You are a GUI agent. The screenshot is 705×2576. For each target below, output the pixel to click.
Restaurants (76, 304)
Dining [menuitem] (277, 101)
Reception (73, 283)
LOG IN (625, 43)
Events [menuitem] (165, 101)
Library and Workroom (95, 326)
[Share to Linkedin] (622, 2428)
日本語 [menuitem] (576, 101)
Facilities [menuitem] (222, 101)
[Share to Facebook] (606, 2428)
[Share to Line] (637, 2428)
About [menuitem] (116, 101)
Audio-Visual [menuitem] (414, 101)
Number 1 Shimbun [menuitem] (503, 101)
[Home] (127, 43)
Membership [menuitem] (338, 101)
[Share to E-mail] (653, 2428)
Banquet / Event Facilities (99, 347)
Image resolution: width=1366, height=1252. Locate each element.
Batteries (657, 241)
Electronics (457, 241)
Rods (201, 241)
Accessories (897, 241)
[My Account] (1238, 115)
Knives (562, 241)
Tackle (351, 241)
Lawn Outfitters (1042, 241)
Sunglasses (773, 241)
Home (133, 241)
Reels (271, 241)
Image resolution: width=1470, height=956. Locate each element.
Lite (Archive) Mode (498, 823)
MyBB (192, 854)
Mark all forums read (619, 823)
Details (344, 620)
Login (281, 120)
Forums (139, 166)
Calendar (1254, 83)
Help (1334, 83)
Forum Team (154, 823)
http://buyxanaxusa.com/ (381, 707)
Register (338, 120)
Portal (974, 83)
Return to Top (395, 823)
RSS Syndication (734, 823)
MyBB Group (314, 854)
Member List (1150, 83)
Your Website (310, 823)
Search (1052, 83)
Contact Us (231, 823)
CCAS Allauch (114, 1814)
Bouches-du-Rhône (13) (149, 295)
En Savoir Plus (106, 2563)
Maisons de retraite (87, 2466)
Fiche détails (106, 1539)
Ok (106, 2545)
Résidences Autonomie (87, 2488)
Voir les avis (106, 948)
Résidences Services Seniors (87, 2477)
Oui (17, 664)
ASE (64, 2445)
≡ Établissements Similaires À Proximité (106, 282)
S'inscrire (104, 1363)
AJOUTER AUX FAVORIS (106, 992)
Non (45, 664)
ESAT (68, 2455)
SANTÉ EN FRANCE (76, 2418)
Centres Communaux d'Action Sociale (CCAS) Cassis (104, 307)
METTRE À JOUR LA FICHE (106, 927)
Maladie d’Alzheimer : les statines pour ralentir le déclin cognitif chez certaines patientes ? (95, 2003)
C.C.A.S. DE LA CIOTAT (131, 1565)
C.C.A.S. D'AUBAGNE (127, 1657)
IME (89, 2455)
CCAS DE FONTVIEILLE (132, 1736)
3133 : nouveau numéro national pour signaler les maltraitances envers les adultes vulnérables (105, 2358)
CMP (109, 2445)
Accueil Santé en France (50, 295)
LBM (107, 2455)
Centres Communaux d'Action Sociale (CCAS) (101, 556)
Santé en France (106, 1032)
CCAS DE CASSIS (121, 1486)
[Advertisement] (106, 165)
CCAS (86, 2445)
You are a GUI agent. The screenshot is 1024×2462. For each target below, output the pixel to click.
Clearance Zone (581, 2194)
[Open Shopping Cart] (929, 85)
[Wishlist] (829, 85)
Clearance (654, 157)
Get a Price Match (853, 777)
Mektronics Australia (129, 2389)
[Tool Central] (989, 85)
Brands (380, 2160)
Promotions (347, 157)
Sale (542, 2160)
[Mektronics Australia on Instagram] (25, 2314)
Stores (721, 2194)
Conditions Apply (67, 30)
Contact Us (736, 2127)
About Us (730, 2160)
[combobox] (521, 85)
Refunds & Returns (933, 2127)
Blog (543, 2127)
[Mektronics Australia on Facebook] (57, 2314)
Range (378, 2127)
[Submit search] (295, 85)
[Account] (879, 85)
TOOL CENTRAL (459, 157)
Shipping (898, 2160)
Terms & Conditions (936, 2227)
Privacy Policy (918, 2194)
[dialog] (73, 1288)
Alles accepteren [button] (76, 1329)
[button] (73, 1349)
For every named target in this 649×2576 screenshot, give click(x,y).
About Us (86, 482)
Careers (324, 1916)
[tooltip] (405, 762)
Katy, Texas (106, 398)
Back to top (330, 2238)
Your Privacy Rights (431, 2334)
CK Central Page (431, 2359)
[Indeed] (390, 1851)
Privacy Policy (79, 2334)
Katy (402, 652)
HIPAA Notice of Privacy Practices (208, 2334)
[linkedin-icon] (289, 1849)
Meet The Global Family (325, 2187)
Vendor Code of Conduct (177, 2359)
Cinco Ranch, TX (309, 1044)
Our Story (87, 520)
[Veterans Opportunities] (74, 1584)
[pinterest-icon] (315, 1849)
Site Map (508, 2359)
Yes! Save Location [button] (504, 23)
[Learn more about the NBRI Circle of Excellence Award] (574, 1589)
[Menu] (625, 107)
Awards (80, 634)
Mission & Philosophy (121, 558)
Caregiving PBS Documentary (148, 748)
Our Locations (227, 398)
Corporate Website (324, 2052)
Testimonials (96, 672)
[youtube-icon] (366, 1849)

How to complete this task: The data above should be output exactly, with each line intact.

Answer to the problem:
You are a GUI agent. The screenshot is 705×2576. For each target below, output the pixel to click.
Restaurants (76, 304)
Dining [menuitem] (277, 101)
Reception (73, 283)
LOG IN (625, 43)
Events [menuitem] (165, 101)
Library and Workroom (95, 326)
[Share to Linkedin] (622, 2428)
日本語 [menuitem] (576, 101)
Facilities [menuitem] (222, 101)
[Share to Facebook] (606, 2428)
[Share to Line] (637, 2428)
About [menuitem] (116, 101)
Audio-Visual [menuitem] (414, 101)
Number 1 Shimbun [menuitem] (503, 101)
[Home] (127, 43)
Membership [menuitem] (338, 101)
[Share to E-mail] (653, 2428)
Banquet / Event Facilities (99, 347)
Image resolution: width=1366, height=1252. Locate each element.
Batteries (657, 241)
Electronics (457, 241)
Rods (201, 241)
Accessories (897, 241)
[My Account] (1238, 115)
Knives (562, 241)
Tackle (351, 241)
Lawn Outfitters (1042, 241)
Sunglasses (773, 241)
Home (133, 241)
Reels (271, 241)
Image resolution: width=1470, height=956. Locate each element.
Lite (Archive) Mode (498, 823)
MyBB (192, 854)
Mark all forums read (619, 823)
Details (344, 620)
Login (281, 120)
Forums (139, 166)
Calendar (1254, 83)
Help (1334, 83)
Forum Team (154, 823)
http://buyxanaxusa.com/ (381, 707)
Register (338, 120)
Portal (974, 83)
Return to Top (395, 823)
RSS Syndication (734, 823)
MyBB Group (314, 854)
Member List (1150, 83)
Your Website (310, 823)
Search (1052, 83)
Contact Us (231, 823)
CCAS Allauch (114, 1814)
Bouches-du-Rhône (13) (149, 295)
En Savoir Plus (106, 2563)
Maisons de retraite (87, 2466)
Fiche détails (106, 1539)
Ok (106, 2545)
Résidences Autonomie (87, 2488)
Voir les avis (106, 948)
Résidences Services Seniors (87, 2477)
Oui (17, 664)
ASE (64, 2445)
≡ Établissements Similaires À Proximité (106, 282)
S'inscrire (104, 1363)
AJOUTER AUX FAVORIS (106, 992)
Non (45, 664)
ESAT (68, 2455)
SANTÉ EN FRANCE (76, 2418)
Centres Communaux d'Action Sociale (CCAS) Cassis (104, 307)
METTRE À JOUR LA FICHE (106, 927)
Maladie d’Alzheimer : les statines pour ralentir le déclin cognitif chez certaines patientes ? (95, 2003)
C.C.A.S. DE LA CIOTAT (131, 1565)
C.C.A.S. D'AUBAGNE (127, 1657)
IME (89, 2455)
CCAS DE FONTVIEILLE (132, 1736)
3133 : nouveau numéro national pour signaler les maltraitances envers les adultes vulnérables (105, 2358)
CMP (109, 2445)
Accueil Santé en France (50, 295)
LBM (107, 2455)
Centres Communaux d'Action Sociale (CCAS) (101, 556)
Santé en France (106, 1032)
CCAS DE CASSIS (121, 1486)
[Advertisement] (106, 165)
CCAS (86, 2445)
You are a GUI agent. The screenshot is 1024×2462. For each target below, output the pixel to click.
Clearance Zone (581, 2194)
[Open Shopping Cart] (929, 85)
[Wishlist] (829, 85)
Clearance (654, 157)
Get a Price Match (853, 777)
Mektronics Australia (129, 2389)
[Tool Central] (989, 85)
Brands (380, 2160)
Promotions (347, 157)
Sale (542, 2160)
[Mektronics Australia on Instagram] (25, 2314)
Stores (721, 2194)
Conditions Apply (67, 30)
Contact Us (736, 2127)
About Us (730, 2160)
[combobox] (521, 85)
Refunds & Returns (933, 2127)
Blog (543, 2127)
[Mektronics Australia on Facebook] (57, 2314)
Range (378, 2127)
[Submit search] (295, 85)
[Account] (879, 85)
TOOL CENTRAL (459, 157)
Shipping (898, 2160)
Terms & Conditions (936, 2227)
Privacy Policy (918, 2194)
[dialog] (73, 1288)
Alles accepteren [button] (76, 1329)
[button] (73, 1349)
For every named target in this 649×2576 screenshot, give click(x,y).
About Us (86, 482)
Careers (324, 1916)
[tooltip] (405, 762)
Katy, Texas (106, 398)
Back to top (330, 2238)
Your Privacy Rights (431, 2334)
CK Central Page (431, 2359)
[Indeed] (390, 1851)
Privacy Policy (79, 2334)
Katy (402, 652)
HIPAA Notice of Privacy Practices (208, 2334)
[linkedin-icon] (289, 1849)
Meet The Global Family (325, 2187)
Vendor Code of Conduct (177, 2359)
Cinco Ranch, TX (309, 1044)
Our Story (87, 520)
[Veterans Opportunities] (74, 1584)
[pinterest-icon] (315, 1849)
Site Map (508, 2359)
Yes! Save Location [button] (504, 23)
[Learn more about the NBRI Circle of Excellence Award] (574, 1589)
[Menu] (625, 107)
Awards (80, 634)
Mission & Philosophy (121, 558)
Caregiving PBS Documentary (148, 748)
Our Locations (227, 398)
Corporate Website (324, 2052)
Testimonials (96, 672)
[youtube-icon] (366, 1849)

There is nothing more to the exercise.